EXERCISE DESCRIPTION » Please give the number of lines in the records below that include "agent", with no other output.

Stored items »
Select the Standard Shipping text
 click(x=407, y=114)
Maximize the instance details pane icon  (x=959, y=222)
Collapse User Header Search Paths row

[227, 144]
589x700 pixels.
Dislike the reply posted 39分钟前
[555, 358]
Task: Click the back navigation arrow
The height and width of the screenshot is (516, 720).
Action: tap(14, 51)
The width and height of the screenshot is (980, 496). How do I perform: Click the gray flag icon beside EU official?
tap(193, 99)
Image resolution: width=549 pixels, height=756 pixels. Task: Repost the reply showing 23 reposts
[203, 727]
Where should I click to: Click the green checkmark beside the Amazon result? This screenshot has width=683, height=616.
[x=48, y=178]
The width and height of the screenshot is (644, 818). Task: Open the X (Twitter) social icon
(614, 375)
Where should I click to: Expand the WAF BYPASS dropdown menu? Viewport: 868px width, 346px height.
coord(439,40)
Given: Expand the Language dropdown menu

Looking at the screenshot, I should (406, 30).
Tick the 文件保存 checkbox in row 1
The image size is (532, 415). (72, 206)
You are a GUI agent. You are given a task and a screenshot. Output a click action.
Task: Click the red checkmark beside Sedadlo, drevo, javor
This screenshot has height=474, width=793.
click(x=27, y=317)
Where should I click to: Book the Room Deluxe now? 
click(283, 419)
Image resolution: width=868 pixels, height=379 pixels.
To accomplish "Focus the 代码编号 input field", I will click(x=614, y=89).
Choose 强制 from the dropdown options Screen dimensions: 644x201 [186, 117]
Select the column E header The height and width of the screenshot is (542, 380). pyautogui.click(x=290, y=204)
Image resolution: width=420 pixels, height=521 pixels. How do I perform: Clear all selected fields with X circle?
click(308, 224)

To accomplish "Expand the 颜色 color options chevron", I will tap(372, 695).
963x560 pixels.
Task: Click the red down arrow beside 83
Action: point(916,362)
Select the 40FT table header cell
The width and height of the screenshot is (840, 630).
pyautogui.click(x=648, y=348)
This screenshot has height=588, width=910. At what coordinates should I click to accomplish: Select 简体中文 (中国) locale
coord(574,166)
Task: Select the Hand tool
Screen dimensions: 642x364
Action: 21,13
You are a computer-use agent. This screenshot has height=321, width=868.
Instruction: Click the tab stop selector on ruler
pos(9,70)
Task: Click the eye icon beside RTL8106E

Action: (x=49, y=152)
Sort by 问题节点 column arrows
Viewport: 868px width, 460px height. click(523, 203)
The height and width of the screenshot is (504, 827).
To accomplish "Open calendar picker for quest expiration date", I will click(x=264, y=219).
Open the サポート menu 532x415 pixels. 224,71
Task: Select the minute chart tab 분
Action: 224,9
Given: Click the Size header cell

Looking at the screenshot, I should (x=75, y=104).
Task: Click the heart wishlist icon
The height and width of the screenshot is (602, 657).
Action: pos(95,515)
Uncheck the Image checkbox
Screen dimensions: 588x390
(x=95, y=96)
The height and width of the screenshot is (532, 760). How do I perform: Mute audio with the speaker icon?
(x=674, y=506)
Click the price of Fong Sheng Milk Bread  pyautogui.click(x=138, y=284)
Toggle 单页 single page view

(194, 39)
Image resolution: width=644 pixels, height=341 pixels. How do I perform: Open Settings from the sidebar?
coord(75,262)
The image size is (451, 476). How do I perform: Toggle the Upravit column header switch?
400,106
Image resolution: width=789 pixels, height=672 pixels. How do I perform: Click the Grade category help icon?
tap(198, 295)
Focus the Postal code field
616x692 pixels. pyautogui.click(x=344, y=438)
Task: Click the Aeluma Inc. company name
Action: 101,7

WRITTEN RESPONSE » 2